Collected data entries
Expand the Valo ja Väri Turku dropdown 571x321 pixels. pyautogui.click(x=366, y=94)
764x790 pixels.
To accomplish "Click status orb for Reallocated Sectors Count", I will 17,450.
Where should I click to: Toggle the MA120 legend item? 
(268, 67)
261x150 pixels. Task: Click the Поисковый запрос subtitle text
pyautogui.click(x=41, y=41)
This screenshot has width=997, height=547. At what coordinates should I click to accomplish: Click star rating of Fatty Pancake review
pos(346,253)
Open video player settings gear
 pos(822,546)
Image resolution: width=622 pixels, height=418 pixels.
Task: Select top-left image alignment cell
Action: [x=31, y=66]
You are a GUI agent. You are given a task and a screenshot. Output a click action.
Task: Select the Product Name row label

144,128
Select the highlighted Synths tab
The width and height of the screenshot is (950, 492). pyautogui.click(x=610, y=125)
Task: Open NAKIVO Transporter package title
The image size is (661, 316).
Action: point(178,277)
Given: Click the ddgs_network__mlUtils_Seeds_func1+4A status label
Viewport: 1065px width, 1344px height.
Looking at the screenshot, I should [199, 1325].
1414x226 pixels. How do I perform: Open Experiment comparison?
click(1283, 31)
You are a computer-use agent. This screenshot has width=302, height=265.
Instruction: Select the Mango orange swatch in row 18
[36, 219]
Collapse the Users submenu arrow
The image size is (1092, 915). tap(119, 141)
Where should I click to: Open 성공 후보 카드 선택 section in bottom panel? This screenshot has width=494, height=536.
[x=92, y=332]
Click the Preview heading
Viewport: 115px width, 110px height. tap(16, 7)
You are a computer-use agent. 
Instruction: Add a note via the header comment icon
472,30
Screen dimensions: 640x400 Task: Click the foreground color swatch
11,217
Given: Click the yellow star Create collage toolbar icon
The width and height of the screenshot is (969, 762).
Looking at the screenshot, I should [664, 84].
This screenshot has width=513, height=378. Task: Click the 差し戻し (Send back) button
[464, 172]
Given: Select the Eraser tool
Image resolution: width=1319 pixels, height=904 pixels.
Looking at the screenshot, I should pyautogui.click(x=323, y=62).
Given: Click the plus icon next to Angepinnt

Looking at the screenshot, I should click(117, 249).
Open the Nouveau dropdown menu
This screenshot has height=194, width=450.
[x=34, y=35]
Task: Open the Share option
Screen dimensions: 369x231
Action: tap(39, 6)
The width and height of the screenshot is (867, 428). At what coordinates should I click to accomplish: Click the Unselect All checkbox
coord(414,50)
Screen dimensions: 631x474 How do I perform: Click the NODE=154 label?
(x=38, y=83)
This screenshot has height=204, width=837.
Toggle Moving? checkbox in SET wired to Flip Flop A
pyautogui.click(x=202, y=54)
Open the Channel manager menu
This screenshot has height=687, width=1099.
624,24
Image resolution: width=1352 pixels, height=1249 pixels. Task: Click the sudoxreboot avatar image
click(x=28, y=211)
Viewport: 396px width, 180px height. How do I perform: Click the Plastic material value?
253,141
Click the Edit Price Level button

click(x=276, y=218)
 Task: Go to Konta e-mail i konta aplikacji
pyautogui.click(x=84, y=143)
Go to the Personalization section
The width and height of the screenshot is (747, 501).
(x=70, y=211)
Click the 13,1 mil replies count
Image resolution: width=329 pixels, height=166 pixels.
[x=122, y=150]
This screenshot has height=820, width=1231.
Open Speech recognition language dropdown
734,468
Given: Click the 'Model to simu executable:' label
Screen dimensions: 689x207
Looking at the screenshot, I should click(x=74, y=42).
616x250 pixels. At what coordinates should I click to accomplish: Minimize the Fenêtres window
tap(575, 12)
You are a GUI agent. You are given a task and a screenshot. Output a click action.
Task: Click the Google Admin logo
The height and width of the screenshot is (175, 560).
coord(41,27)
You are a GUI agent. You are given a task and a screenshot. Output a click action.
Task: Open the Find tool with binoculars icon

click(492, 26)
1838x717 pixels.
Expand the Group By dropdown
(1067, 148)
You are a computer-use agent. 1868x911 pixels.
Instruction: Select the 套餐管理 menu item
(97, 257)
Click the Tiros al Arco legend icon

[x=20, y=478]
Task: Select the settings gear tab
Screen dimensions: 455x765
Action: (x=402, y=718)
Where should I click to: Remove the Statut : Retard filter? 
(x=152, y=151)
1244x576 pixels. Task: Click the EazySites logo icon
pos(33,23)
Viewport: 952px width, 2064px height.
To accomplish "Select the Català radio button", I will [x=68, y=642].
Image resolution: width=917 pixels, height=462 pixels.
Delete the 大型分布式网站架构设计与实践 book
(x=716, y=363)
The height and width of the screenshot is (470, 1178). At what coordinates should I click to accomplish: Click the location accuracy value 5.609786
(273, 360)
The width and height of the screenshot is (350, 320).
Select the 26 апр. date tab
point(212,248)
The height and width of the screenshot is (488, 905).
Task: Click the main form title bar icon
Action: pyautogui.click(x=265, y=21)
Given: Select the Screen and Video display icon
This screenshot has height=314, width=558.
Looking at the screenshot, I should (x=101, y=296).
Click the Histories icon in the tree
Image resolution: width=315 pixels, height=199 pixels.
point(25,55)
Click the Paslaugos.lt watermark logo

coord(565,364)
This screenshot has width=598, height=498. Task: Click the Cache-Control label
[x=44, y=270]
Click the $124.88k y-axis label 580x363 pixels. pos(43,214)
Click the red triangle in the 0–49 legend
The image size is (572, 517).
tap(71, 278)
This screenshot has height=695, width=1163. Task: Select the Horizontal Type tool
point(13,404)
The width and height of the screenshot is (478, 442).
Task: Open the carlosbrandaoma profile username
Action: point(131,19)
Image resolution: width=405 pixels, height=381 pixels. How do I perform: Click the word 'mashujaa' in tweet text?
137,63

* _Activity_
Starting at the line that contains "Click the $124.88k", print every line through the last one of the records, exactly and with nothing else.

* _Completed exercise_
Click the $124.88k y-axis label 580x363 pixels. pos(43,214)
Click the red triangle in the 0–49 legend
The image size is (572, 517).
tap(71, 278)
This screenshot has height=695, width=1163. Task: Select the Horizontal Type tool
point(13,404)
The width and height of the screenshot is (478, 442).
Task: Open the carlosbrandaoma profile username
Action: point(131,19)
Image resolution: width=405 pixels, height=381 pixels. How do I perform: Click the word 'mashujaa' in tweet text?
137,63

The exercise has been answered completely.